Des heurts ont opposé vendredi soir des groupes de jeunes aux forces de police dans deux villes des Yvelines, Les Mureaux et Chanteloup-les-Vignes, où plusieurs fonctionnaires ont été la cible d'émeutiers et des véhicules ont été incendiés. Aux Mureaux, où les violences durent depuis plusieurs jours, trois jeunes ont été placés en garde à vue, a précisé samedi la préfecture du département.

A Chanteloup-les Vignes, des policiers qui s'apprêtaient à quitter le poste de police local ont été pris à partie par une quinzaine de jeunes cagoulés et armés de cocktails Molotov. Les policiers, "en situation d'infériorité, se sont retirés. Malheureusement, le véhicule conduit par la jeune policière a calé (...) et ils ont donc pu s'attaquer plus facilement à elle", a expliqué à la presse Thierry Couture, directeur départemental de la Sécurité publique des Yvelines.

Blessée au visage et au bras, elle a réussi à appeler des renforts qui ont pu la secourir et faire fuir les agresseurs. La fonctionnaire a été transportée à l'hôpital de Poissy, d'où elle est sortie samedi matin avec une interruption temporaire de travail (ITT) de 15 jours.

Peu avant cet incident, des jeunes avaient fait sortir le chauffeur d'un bus avant de mettre le feu au véhicule, vidé de ses passagers, dans la cité de La Noé, précisait-on à la préfecture. Le chauffeur n'a pas été blessé. Des heurts ont ensuite éclaté à l'arrivée de la police. Les forces de l'ordre n'ont procédé à aucune interpellation, selon la préfecture.

Pour le maire UMP de Chanteloup, Pierre Cardo, l'attaque du poste de police était préméditée. "On n'arrive pas de façon impromptue avec des cagoules dans la poche pour se les mettre sur la tête" afin "qu'on ne vous reconnaisse pas dès le départ et avec des cocktails Molotov qui sont tout prêts".

M. Cardo a voulu expliquer ces violences par la volonté de jeunes des quartiers de "marquer le territoire, montrer qu'on existe et peut-être pour certains de (se) montrer par rapport à d'autres sur le territoire, compte tenu des luttes intestines qu'il y a aussi".
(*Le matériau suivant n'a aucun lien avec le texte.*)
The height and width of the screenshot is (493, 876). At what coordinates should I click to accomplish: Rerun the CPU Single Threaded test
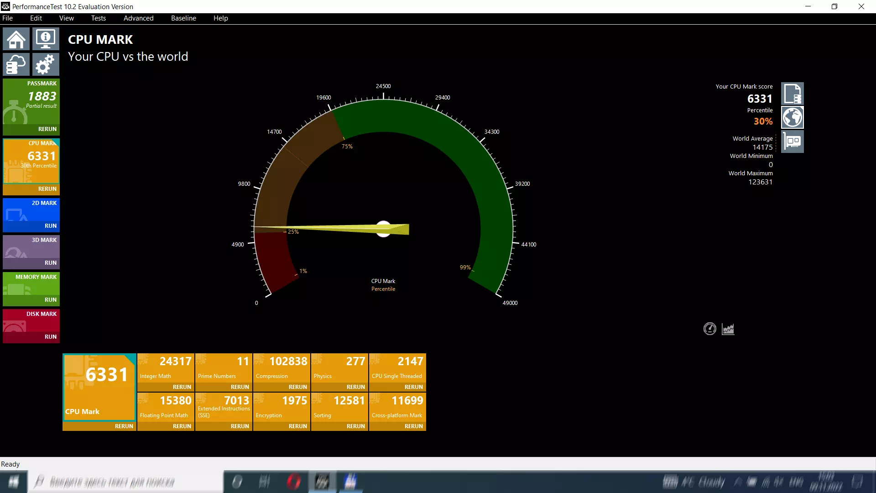point(413,387)
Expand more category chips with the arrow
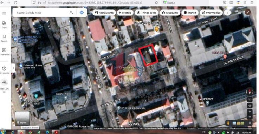Viewport: 259px width, 134px height. click(228, 13)
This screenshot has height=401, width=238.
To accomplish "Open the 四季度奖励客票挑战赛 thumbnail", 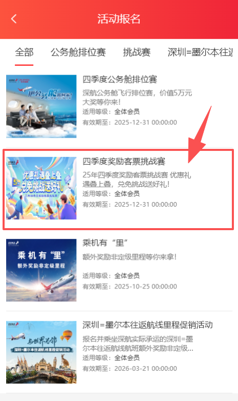I will click(41, 188).
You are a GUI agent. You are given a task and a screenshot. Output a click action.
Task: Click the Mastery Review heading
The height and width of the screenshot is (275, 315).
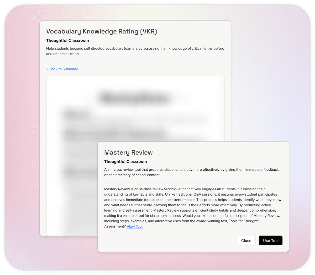click(x=128, y=152)
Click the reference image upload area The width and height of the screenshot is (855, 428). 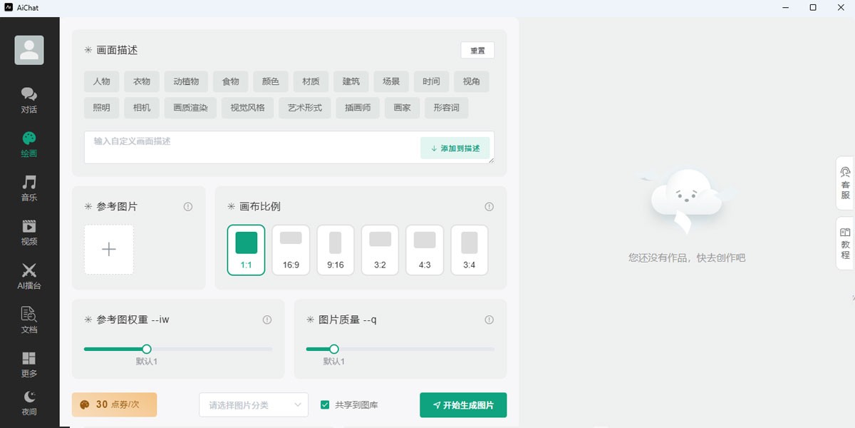pos(108,250)
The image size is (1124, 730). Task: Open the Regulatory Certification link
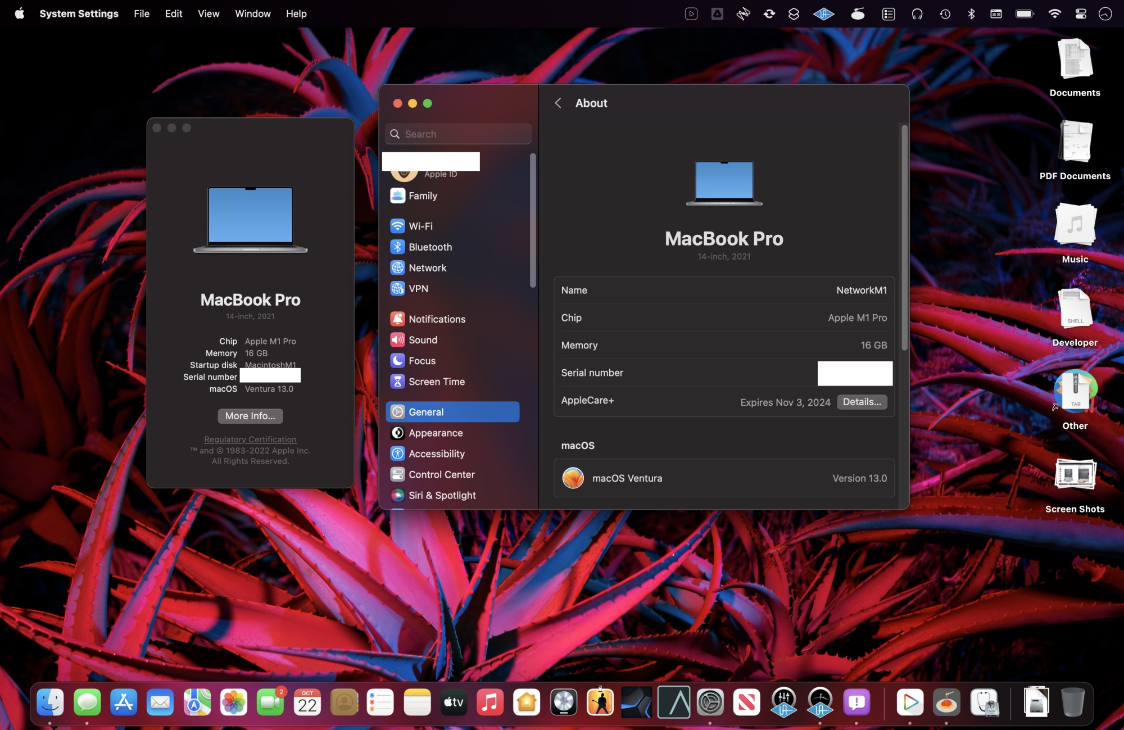pos(250,439)
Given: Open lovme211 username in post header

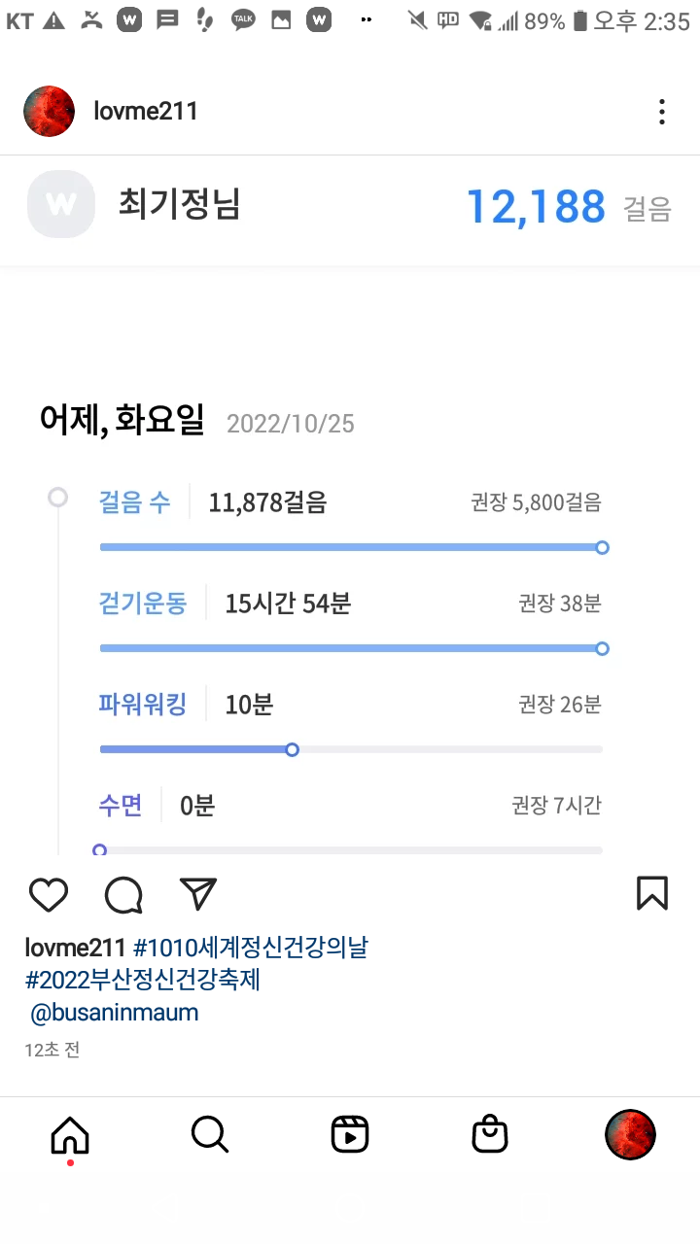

Aux Mureaux, où des violences avaient déjà eu lieu ces derniers jours, des jeunes ont semé le trouble près du quartier de la Vigne Blanche, jetant notamment des projectiles sur la voie publique. Des échauffourées ont éclaté lors de l'intervention des forces de l'ordre et cinq voitures ont été incendiées, a indiqué la préfecture. Les incidents, qui se sont produits entre 21h et 22h45 environ, n'ont pas fait de blessés. Trois jeunes majeurs ont été interpellés tôt samedi et placés en garde à vue, a-t-on ajouté de même source.

Delphine Batho, secrétaire nationale du PS chargée de la sécurité, a fait part samedi dans un communiqué de son "inquiétude" face à ces "incidents graves". "L'intensification des violences urbaines est malheureusement une preuve supplémentaire de l'ultra-violence qui s'est installée dans certains quartiers", poursuit-elle en s'en prenant au ministre de l'Intérieur: "Depuis cinq ans, la situation n'a fait que se dégrader. Nicolas Sarkozy n'a donc pas de quoi être fier de son bilan, car sa politique a fait faillite".